Something about vulnerability

No second takes, no do-overs.

When I saw A Funny Thing Happened on the Way to the Forum, I was reminded me how much I prefer anything live to anything recorded. As in, I might really enjoy a live music event and yet have no desire to buy the CD.

It’s funny because I grew up on TV. In our house, it went on when the first person got up in the morning and didn’t go off until the last person went to bed.

I don’t think I saw a live performance of anything until my dad took me to see George Carlin’s “Seven Dirty Words” when I was about 10. (If you’re going to corrupt your child, you might as well do it with a comedic master such as Carlin.)

I’ve seen bits of the film version of AFTHOTWTTF over the years, and I sat down and watched the whole thing before seeing it on stage. I thought it was a big meh.

But on stage? It was hilarious.

Why the difference? I think it has something to do with the vulnerability. There are no second takes, no do-overs. There’s so much more at stake, and that makes comedy funnier and tragedy scarier. In a good production, the audience is rooting for the actors, willing them to succeed. They’re invested in the outcome, and that creates a dynamism that’s lost on film.

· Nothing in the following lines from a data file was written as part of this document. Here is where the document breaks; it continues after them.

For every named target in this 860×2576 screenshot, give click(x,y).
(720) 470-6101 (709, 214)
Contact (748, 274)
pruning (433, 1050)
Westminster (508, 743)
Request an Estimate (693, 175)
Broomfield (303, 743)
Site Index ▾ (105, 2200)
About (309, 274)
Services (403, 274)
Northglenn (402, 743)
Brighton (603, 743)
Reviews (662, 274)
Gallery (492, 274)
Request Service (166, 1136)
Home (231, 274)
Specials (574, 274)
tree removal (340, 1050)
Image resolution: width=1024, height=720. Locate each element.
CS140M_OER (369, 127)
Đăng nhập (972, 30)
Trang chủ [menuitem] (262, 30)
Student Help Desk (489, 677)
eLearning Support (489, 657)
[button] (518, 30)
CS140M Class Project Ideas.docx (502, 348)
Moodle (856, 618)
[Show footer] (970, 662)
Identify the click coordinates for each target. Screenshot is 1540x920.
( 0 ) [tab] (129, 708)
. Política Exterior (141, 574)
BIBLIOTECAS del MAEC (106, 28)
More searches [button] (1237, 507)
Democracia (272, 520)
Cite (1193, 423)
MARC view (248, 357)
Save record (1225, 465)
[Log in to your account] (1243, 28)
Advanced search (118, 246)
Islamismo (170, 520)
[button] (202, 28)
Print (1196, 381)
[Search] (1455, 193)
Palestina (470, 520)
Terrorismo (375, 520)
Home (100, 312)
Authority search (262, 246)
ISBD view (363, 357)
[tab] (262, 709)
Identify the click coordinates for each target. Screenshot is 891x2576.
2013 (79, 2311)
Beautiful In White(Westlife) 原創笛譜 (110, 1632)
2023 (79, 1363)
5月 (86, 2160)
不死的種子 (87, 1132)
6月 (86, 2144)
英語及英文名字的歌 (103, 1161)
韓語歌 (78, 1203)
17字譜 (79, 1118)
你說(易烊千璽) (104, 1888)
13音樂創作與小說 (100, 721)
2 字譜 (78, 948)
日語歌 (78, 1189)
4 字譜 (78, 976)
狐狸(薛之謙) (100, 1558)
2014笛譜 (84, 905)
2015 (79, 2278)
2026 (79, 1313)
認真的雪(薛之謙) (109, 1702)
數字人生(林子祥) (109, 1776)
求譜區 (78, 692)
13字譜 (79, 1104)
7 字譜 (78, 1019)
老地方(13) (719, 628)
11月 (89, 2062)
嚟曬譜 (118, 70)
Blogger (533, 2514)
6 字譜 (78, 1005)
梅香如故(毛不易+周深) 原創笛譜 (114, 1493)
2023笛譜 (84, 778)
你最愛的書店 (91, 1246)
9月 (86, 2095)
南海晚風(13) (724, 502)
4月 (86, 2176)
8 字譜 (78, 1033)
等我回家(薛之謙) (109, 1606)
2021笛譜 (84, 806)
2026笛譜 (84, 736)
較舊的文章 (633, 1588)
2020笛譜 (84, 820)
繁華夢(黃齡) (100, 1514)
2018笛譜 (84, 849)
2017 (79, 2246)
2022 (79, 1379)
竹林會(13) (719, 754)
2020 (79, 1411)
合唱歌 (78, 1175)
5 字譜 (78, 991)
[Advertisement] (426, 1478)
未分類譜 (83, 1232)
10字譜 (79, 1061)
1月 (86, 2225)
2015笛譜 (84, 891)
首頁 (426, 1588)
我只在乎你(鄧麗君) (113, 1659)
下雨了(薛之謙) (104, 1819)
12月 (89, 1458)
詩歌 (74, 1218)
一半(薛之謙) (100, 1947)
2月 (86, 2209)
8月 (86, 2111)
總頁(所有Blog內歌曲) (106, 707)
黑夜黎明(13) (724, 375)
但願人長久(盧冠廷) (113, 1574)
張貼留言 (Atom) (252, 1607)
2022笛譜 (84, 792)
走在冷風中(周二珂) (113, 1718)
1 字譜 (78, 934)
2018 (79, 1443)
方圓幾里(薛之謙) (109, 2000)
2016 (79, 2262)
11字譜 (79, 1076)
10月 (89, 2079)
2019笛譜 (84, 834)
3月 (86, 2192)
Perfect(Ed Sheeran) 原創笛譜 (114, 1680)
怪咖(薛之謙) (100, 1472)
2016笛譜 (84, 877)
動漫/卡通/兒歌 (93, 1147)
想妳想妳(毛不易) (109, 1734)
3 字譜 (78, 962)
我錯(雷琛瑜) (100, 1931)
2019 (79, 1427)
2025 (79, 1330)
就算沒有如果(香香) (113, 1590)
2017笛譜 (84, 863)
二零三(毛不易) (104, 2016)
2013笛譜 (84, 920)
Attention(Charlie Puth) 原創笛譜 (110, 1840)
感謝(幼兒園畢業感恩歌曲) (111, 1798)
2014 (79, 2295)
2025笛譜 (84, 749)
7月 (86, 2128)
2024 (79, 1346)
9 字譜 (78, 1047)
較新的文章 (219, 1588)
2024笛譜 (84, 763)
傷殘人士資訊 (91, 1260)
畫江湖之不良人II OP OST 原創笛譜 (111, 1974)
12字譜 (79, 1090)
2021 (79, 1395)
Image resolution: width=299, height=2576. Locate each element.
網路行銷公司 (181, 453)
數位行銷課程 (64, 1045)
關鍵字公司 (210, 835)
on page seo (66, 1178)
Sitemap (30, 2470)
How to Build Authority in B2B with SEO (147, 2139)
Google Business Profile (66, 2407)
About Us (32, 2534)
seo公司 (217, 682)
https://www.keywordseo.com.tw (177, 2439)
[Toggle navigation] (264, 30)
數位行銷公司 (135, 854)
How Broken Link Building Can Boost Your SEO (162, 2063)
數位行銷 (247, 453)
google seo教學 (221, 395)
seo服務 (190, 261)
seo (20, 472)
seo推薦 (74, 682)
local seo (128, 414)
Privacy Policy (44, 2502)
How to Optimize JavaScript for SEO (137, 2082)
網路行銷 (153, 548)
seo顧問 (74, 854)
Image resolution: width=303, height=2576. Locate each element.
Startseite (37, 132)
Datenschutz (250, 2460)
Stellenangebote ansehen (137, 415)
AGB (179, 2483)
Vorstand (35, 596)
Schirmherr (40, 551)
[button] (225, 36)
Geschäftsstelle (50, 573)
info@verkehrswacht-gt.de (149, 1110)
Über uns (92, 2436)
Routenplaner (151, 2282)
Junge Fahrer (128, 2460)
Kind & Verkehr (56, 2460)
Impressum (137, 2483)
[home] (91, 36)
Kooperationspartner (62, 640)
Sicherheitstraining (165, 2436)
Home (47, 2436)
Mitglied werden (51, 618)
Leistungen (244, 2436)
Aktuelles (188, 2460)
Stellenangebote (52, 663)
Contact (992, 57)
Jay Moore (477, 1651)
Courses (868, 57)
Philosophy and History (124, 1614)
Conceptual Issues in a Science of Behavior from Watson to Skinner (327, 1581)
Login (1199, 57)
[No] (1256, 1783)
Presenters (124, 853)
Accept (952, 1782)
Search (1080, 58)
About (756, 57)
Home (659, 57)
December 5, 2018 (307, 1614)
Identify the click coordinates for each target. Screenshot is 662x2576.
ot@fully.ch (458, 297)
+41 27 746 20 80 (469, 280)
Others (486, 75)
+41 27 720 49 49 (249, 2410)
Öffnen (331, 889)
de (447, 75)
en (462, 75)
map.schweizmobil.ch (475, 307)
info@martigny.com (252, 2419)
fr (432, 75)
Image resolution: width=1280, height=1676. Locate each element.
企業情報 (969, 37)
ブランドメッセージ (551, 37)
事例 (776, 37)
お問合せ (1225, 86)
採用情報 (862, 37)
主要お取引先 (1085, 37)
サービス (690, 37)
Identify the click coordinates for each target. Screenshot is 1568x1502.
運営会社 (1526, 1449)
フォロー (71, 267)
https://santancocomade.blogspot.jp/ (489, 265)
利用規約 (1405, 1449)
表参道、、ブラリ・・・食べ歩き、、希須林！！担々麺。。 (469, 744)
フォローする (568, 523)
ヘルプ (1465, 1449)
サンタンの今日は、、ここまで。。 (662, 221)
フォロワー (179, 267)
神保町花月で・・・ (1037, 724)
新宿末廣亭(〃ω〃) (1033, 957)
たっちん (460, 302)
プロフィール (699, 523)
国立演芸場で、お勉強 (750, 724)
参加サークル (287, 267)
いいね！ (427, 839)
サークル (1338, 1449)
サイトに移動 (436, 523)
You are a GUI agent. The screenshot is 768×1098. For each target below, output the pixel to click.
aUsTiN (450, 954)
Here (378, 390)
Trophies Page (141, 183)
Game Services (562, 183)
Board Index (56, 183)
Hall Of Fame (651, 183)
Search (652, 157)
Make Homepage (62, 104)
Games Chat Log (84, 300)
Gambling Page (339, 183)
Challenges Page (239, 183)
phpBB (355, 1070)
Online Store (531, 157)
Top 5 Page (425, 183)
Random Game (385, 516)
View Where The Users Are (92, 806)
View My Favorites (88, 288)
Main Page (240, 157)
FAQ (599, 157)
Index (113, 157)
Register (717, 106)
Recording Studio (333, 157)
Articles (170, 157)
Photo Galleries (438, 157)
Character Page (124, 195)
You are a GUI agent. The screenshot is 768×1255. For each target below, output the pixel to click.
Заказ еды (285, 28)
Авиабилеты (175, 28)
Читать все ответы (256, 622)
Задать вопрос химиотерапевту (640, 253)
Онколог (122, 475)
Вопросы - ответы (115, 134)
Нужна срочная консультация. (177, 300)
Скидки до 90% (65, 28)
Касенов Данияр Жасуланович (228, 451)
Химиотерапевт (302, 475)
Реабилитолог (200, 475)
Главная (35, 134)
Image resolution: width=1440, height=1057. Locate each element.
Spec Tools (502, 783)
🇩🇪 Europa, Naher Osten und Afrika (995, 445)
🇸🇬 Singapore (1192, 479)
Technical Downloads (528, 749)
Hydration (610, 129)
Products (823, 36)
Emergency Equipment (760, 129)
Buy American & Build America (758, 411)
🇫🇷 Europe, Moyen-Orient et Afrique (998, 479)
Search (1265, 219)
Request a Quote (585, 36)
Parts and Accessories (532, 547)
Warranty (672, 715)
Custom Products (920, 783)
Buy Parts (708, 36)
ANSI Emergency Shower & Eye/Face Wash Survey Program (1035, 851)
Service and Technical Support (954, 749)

Live performances also require a scaling down which, when done well, intensifies the action. In the film, some of the funniest parts were the elaborate film tropes that couldn’t be approached in a theater.

I also think the difference has to do with genre. A Funny Thing Happened is one part farce, one part Vaudeville, and three parts Plautus. I’ve never read a whole Plautus play, because they didn’t seem funny to me. But maybe they're funny on stage. At this point, I think I’d go see something Vaudevillian if it were possible.

A Funny Thing Happened on the Way to the Forum runs at North Coast Rep through August 12.